* [TASK OBJECTIVE]
Print the entries underneath word for word, omitting whatever pictures they contain.

* [DATA UNDER STUDY]
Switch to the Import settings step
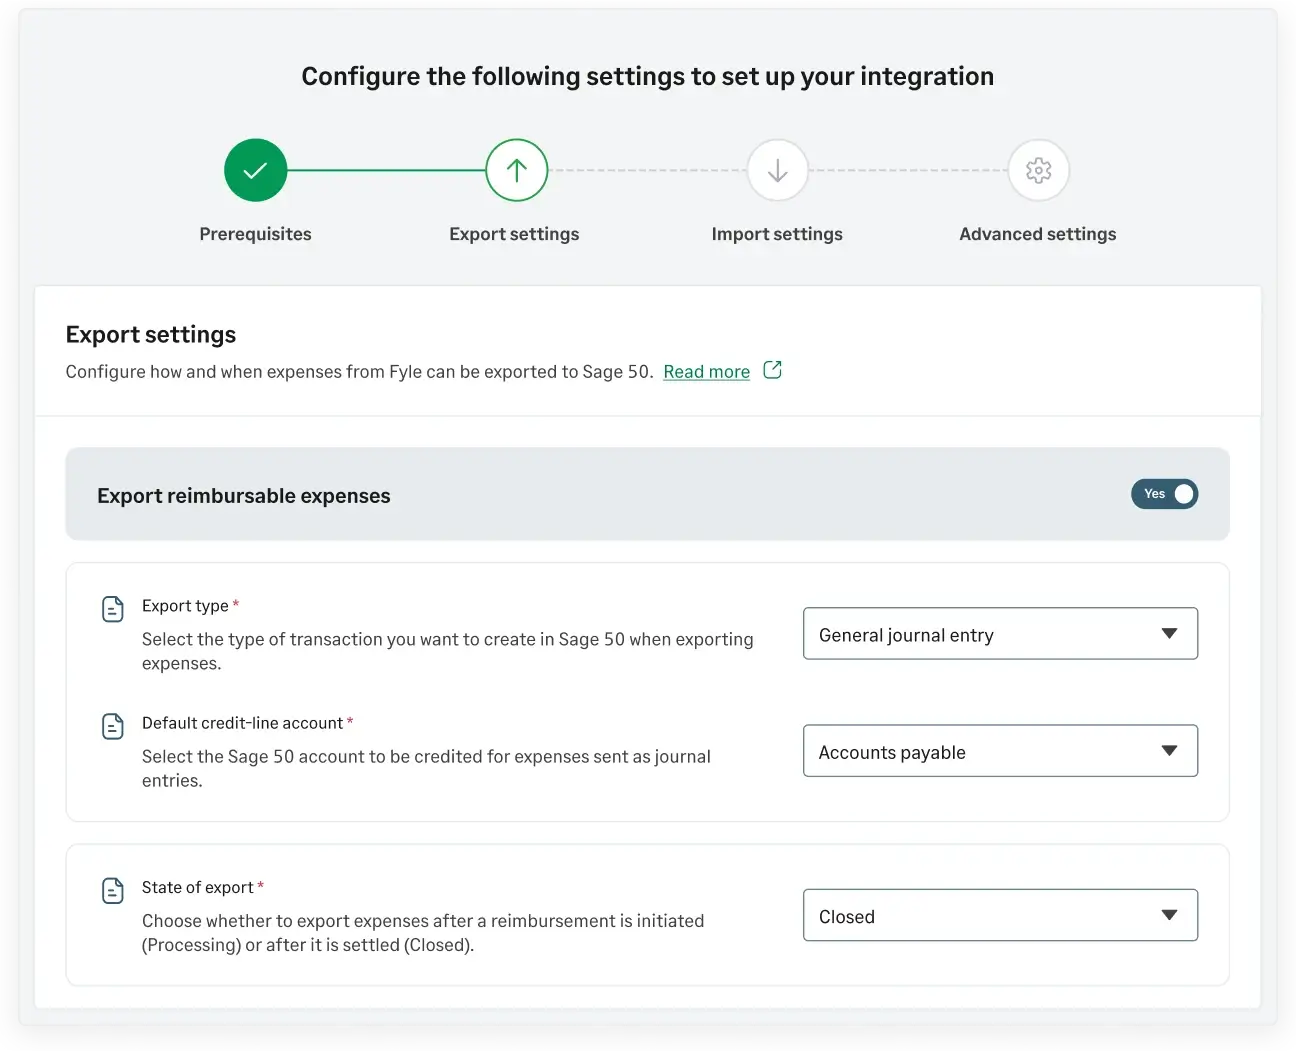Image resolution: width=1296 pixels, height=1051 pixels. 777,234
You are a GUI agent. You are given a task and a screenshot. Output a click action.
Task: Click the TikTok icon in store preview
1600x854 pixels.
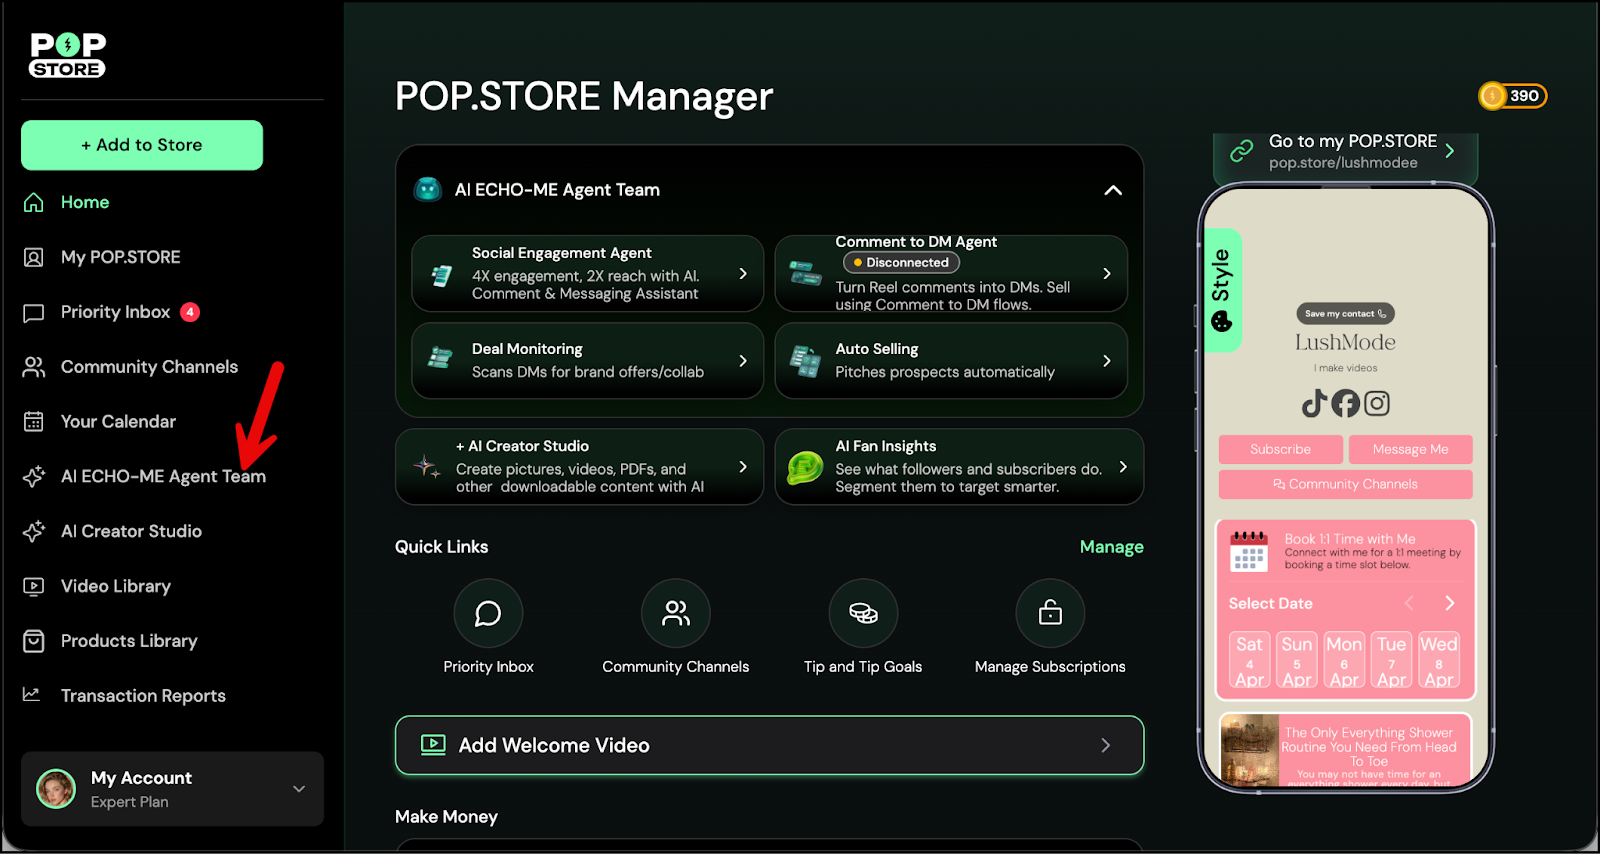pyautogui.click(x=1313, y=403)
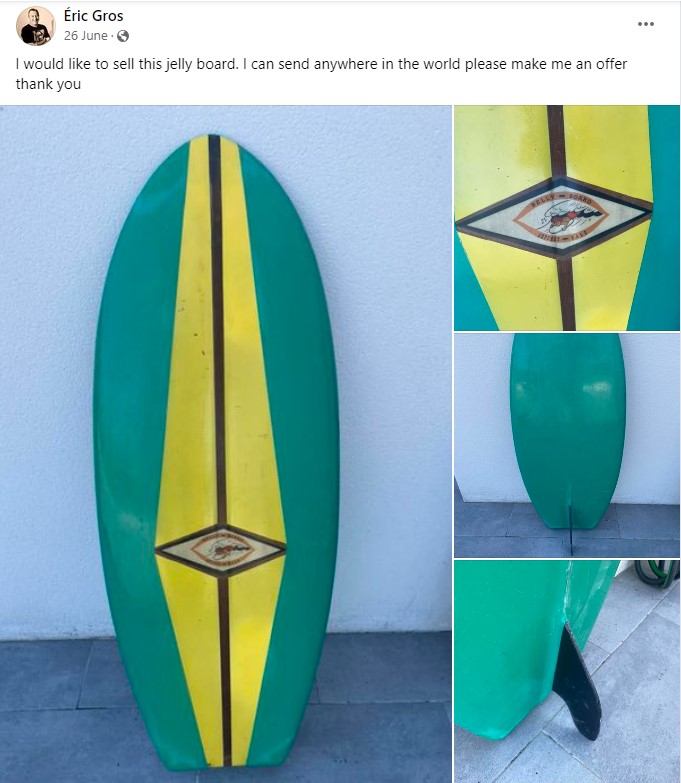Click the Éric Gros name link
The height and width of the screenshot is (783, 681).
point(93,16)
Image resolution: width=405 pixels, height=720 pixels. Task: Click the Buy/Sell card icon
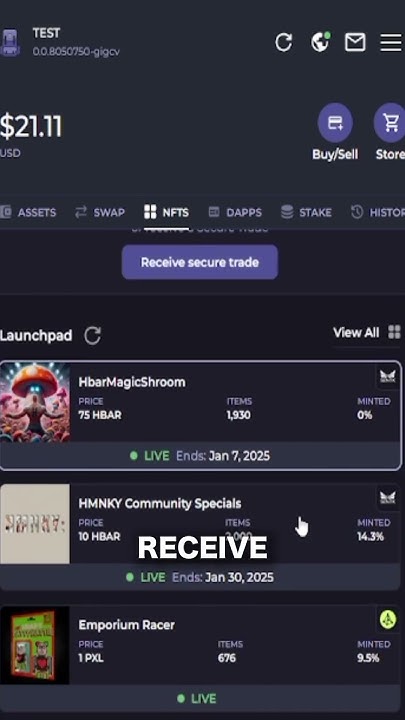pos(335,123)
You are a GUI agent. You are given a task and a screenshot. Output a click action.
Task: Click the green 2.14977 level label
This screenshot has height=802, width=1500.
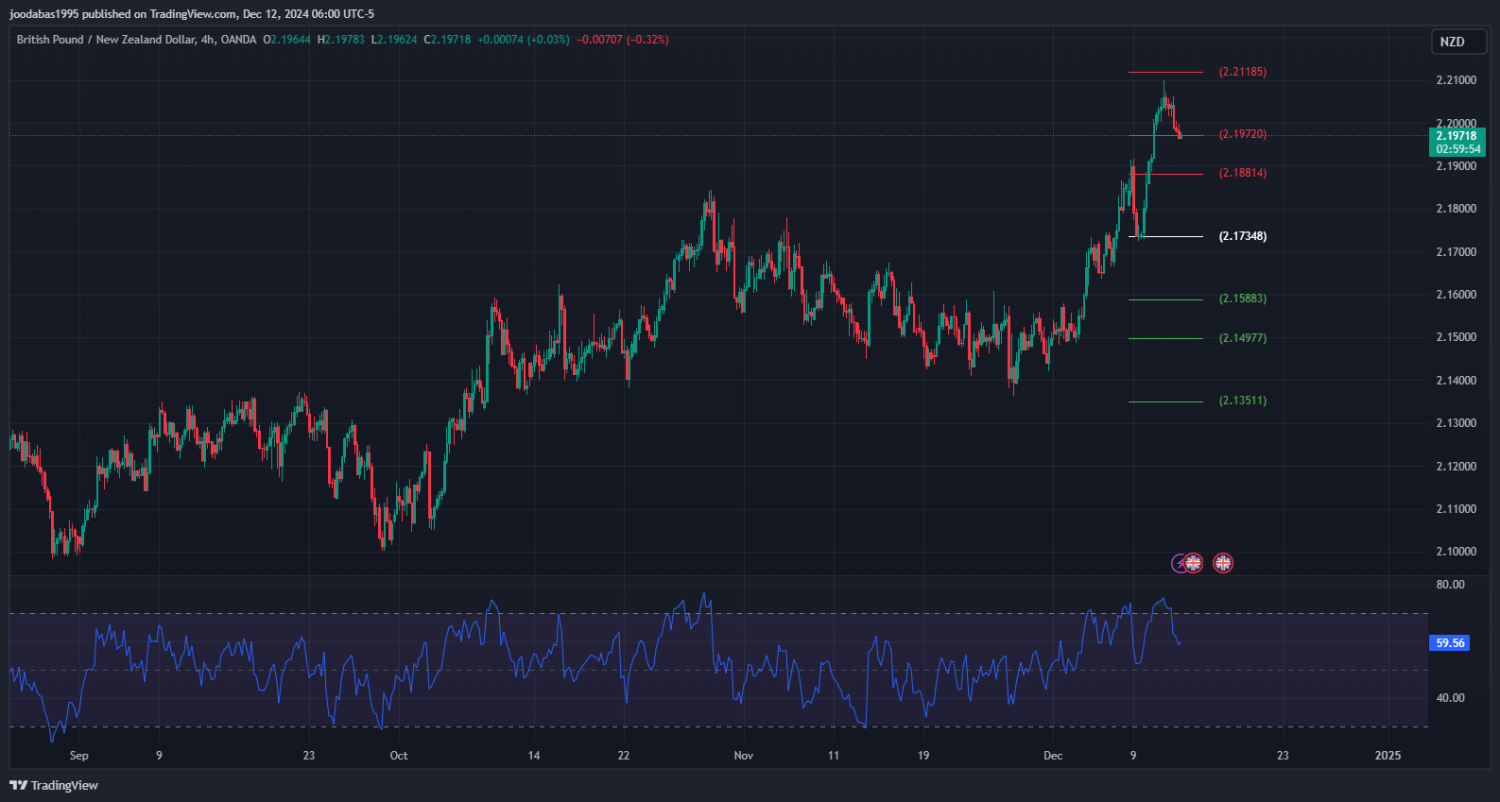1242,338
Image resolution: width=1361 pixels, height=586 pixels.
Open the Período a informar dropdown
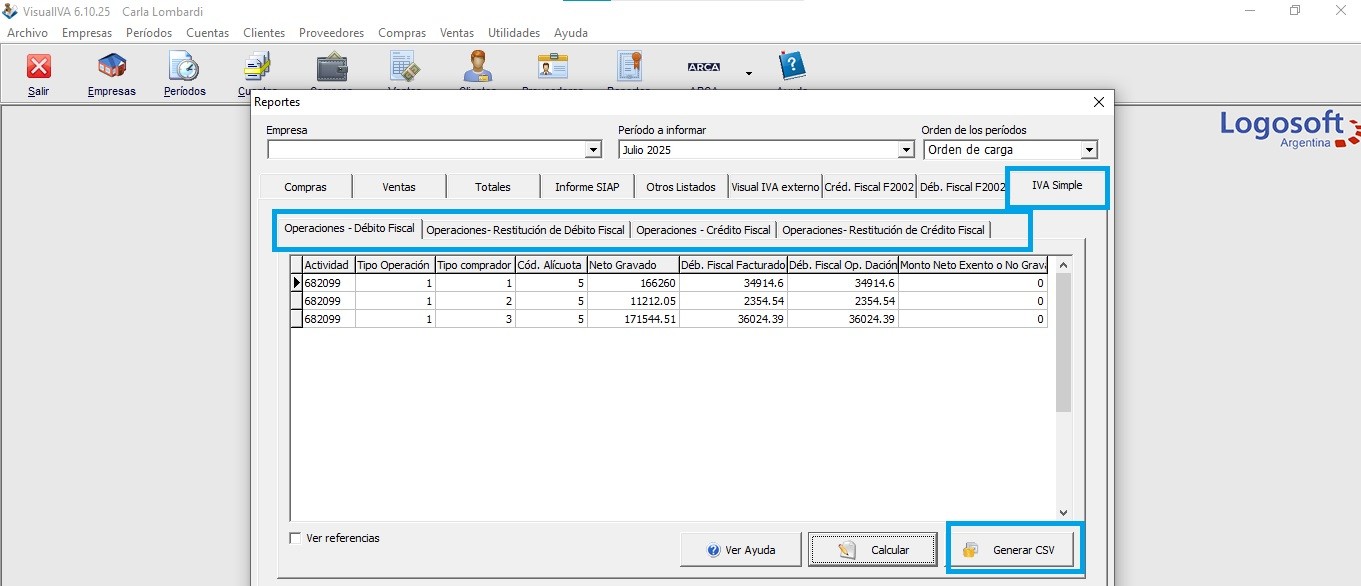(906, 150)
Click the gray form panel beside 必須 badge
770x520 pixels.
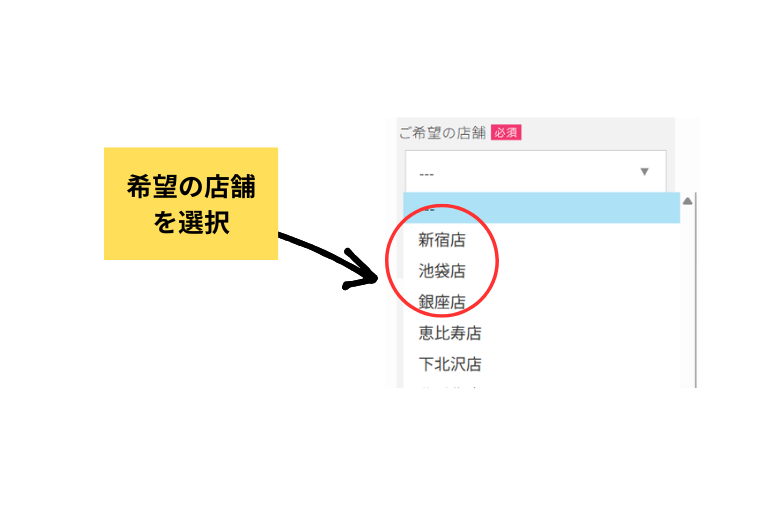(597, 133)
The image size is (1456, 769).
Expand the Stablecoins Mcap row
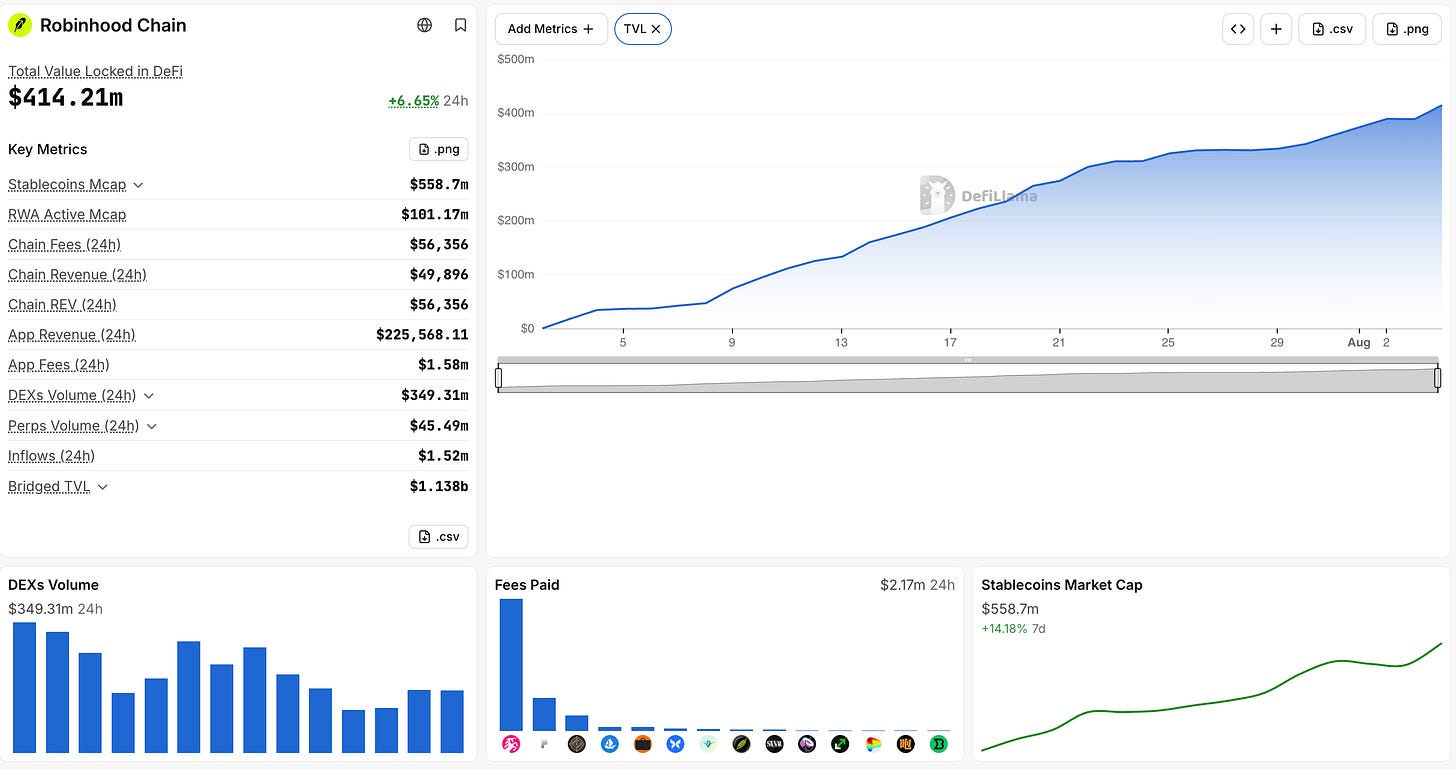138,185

* [THE ANSWER]
Switch to the Import settings step
Image resolution: width=1296 pixels, height=1051 pixels. 777,234
You are a GUI agent. You are given a task and a screenshot. Output a click action.
Task: Click the TikTok icon in store preview
1600x854 pixels.
pyautogui.click(x=1313, y=403)
Click the Éric Gros name link
The height and width of the screenshot is (783, 681).
point(93,16)
Image resolution: width=405 pixels, height=720 pixels. Task: Click the Buy/Sell card icon
pos(335,123)
You are a GUI agent. You are given a task and a screenshot. Output a click action.
Task: Click the green 2.14977 level label
This screenshot has height=802, width=1500.
1242,338
Image resolution: width=1361 pixels, height=586 pixels.
Open the Período a informar dropdown
(906, 150)
Click the gray form panel beside 必須 badge
770x520 pixels.
(597, 133)
The image size is (1456, 769).
Expand the Stablecoins Mcap row
138,185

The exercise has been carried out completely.